I wrote: “In the case of the gospels, not even their existence is clearly and unambiguously attested before Irenaeus, ca. 180 CE.” Metacrock replied: “Again, that is an argument for fundies about namesakes. I don’t care about the name sakes. We DO NOT NEED THE NAMESAKES TO ESTABLISH HISTORICITY!”
This has nothing to do with namesakes. It makes no difference to my argument what anyone before Irenaeus might have called the canonical gospels, if they had read them. My point is that there is no evidence for their having read any document about Jesus, no matter what they might have thought the document’s title was or who its author was. Justin is a possible exception, but it is only a possibility that he makes some reference to the canonical gospels. It is not in any sense a clear and unambiguous attestation. The absence of clear and unambiguous pre-Irenaean attestation is a fact. It is not a matter of anybody’s interpretation of anything anybody is known to have said. There is no such attestation.
Metacrock says, “I established the existence of the material of the Gospels going all the way back. That’s all we need.” It may be all he needs to justify his dogma, but it does not suffice to refute my argument. What he needs for refutation are some facts indicating that the gospel authors, by taking that material “going all the way back” and working it into their stories, thereby indicated to their readers that they believed it to be historically factual material.

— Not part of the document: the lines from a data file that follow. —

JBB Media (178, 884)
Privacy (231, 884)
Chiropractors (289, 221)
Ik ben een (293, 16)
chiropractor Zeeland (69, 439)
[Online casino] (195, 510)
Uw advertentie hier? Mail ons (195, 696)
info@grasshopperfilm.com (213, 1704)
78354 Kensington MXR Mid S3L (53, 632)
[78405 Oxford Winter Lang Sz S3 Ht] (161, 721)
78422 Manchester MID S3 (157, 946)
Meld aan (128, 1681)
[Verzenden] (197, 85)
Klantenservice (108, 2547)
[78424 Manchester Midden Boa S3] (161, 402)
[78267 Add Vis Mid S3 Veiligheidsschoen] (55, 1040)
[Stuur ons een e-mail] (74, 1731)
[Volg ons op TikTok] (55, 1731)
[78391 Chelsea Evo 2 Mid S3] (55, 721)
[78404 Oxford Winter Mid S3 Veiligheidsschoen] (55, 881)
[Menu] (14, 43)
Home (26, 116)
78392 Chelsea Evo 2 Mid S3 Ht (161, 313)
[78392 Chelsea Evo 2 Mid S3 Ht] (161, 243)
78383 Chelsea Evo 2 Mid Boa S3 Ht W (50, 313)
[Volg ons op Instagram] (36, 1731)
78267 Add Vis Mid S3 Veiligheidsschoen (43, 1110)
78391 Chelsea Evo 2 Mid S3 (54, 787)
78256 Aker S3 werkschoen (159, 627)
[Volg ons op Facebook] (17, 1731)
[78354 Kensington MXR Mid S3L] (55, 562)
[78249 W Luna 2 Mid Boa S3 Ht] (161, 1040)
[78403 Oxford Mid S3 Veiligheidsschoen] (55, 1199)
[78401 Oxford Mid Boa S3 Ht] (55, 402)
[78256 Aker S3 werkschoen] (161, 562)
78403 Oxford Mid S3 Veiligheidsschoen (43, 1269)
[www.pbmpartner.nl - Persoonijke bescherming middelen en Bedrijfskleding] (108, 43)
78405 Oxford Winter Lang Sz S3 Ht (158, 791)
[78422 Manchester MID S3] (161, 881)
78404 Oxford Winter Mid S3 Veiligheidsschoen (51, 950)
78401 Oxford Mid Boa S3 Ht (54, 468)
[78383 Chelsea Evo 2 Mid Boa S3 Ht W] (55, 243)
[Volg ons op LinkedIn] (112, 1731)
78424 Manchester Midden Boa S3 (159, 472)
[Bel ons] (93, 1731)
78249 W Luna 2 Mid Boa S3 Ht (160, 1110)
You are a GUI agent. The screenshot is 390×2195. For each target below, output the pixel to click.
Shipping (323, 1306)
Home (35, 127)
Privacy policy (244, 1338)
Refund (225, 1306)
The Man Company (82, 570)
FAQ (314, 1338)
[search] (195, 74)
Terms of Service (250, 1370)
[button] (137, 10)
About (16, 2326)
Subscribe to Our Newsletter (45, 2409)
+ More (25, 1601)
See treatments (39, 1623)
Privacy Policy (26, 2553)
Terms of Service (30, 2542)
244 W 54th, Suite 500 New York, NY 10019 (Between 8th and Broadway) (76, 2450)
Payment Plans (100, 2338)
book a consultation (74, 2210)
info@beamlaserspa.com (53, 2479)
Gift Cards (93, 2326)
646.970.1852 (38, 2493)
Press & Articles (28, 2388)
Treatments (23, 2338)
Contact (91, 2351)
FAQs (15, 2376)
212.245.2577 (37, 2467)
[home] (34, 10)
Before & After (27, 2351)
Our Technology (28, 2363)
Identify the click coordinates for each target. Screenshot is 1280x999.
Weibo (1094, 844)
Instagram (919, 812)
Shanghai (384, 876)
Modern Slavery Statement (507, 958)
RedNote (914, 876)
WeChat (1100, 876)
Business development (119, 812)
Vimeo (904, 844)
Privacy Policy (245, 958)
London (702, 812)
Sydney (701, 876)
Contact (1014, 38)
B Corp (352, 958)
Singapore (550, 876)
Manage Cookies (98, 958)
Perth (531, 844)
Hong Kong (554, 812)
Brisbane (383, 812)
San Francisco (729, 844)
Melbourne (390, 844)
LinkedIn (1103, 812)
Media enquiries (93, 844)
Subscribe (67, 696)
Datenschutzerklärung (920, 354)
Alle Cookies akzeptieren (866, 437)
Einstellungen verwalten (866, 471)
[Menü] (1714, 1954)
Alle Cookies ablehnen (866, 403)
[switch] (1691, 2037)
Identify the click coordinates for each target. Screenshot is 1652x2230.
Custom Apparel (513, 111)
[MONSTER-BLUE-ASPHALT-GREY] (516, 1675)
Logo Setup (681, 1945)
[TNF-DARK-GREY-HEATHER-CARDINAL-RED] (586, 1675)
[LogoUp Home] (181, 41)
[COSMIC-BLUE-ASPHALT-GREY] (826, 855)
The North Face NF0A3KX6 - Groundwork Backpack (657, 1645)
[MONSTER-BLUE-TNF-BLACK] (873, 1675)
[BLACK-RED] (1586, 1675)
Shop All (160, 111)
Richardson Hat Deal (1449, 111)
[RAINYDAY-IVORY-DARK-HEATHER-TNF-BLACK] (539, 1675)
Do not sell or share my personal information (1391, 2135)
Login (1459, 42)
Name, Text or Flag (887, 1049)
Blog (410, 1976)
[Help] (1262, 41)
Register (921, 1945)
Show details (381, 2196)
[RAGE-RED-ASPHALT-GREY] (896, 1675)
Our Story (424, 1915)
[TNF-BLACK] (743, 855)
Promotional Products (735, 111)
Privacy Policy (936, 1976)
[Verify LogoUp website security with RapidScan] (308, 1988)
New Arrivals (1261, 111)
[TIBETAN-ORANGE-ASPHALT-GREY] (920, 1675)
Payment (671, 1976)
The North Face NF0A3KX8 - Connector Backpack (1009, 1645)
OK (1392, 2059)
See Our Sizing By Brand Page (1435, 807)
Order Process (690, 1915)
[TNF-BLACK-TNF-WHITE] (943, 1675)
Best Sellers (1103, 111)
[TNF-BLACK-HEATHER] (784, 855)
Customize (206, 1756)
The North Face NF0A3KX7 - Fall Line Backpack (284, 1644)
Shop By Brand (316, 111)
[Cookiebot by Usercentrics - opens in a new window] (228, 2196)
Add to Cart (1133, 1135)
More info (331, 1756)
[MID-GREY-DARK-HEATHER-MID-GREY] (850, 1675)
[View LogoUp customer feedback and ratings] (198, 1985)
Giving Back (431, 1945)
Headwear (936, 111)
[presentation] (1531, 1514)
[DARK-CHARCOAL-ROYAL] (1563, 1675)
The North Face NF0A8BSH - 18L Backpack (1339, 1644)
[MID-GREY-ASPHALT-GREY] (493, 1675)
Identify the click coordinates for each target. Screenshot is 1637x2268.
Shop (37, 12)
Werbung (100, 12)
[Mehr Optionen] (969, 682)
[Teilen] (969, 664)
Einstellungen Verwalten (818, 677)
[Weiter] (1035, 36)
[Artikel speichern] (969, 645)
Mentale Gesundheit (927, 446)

I think that will suffice for now. To summarize:
The gospels’ existence is not clearly attested before Irenaeus. There is no evidence for their existence at any time during the first century, no uncontested fact inconsistent with their not having been written before the second century.
Three of the gospel authors do not so much as hint that they might have consulted some sources in compiling their narratives. Nowadays, almost 20 centuries later, we know they did use other sources, but to the readers of their own day they said nothing about those other sources. One of them, and only one, says that there were witnesses and there were earlier accounts, but he makes no claim to have used any of those witnesses or earlier accounts.
This is not what we reasonably expect when the writer of a narrative intends for his readers to believe that the narrative is factual history. A writer who does so intend does what Eusebius did. Eusebius did not simply say, “I’ve got good sources for what I’m telling you.” He identified his sources, by name. We expect that from writers of nonfiction. From writers of fiction, on the other hand, we expect just what we find in the gospels. We expect them to say simply, “This is what happened,” without a word of explanation as to how they know it happened.
Once more, this is not an argument against Jesus’ historicity. It is no way presupposes Jesus’ nonexistence, any more than the fictional nature of Shakespeare’s Julius Caesar or Macbeth, King of Scotland, presupposes the nonexistence of either of those men.
Indeed, it presupposes nothing contrary to any orthodox Christian dogma, except only the historical dogma about the gospel authors’ intentions. It is entirely consistent with my argument that Jesus actually was the only begotten son of God, was born of a virgin, was crucified to atone for the sins of the world, rose again on the third day, and ascended into heaven. That could all be exactly true, even if the gospel authors were intending to write fiction. Obviously, I don’t think any of it is true, and I would not think it was true even if I were convinced that the canonical gospels were intended by their authors to be purely factual. But I believe I have demonstrated how reasonable it is to think they were not so intended.